BEGIN Listed entries

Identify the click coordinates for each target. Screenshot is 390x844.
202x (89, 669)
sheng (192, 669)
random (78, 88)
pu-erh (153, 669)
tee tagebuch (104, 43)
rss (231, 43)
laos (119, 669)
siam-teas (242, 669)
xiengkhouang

END Listed entries

The records above are to be given again in full, exactly.

#### [Answer section]
Identify the click coordinates for each target. Screenshot is 390x844.
202x (89, 669)
sheng (192, 669)
random (78, 88)
pu-erh (153, 669)
tee tagebuch (104, 43)
rss (231, 43)
laos (119, 669)
siam-teas (242, 669)
xiengkhouang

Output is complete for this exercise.